Problem to solve ->
Copy each record exactly and skip its pictures.

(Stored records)
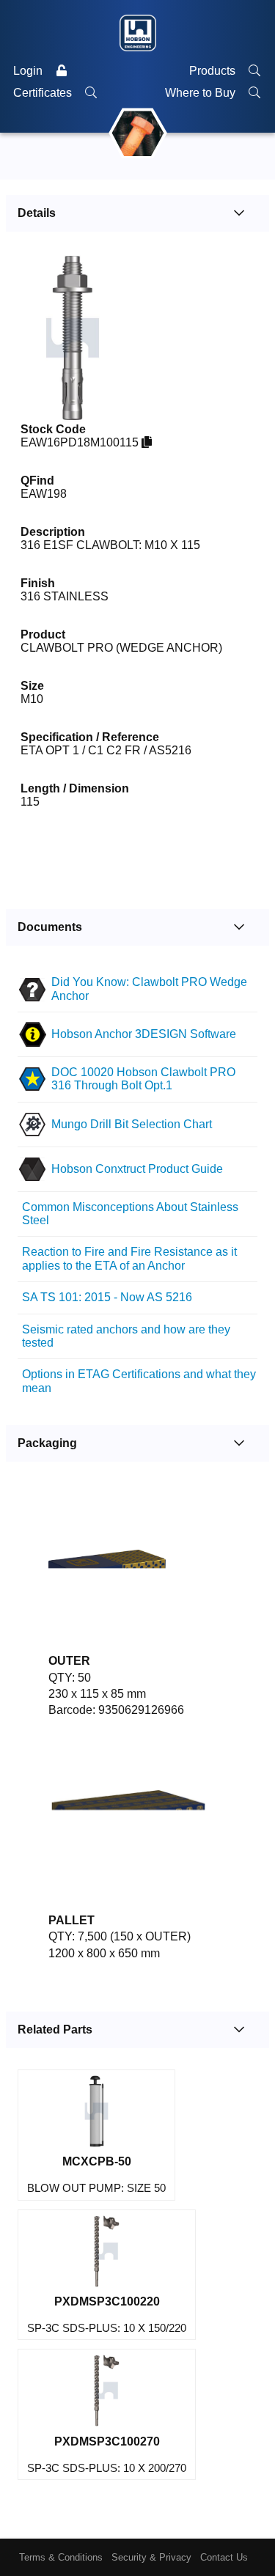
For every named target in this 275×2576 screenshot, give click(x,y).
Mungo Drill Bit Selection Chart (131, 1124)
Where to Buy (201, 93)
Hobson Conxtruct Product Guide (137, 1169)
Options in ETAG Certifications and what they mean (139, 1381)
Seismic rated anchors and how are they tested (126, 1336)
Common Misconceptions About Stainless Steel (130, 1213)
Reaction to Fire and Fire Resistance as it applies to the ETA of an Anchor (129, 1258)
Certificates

Result for this exercise ->
For every named target in this 275×2576 screenshot, give click(x,y).
Mungo Drill Bit Selection Chart (131, 1124)
Where to Buy (201, 93)
Hobson Conxtruct Product Guide (137, 1169)
Options in ETAG Certifications and what they mean (139, 1381)
Seismic rated anchors and how are they tested (126, 1336)
Common Misconceptions About Stainless Steel (130, 1213)
Reaction to Fire and Fire Resistance as it applies to the ETA of an Anchor (129, 1258)
Certificates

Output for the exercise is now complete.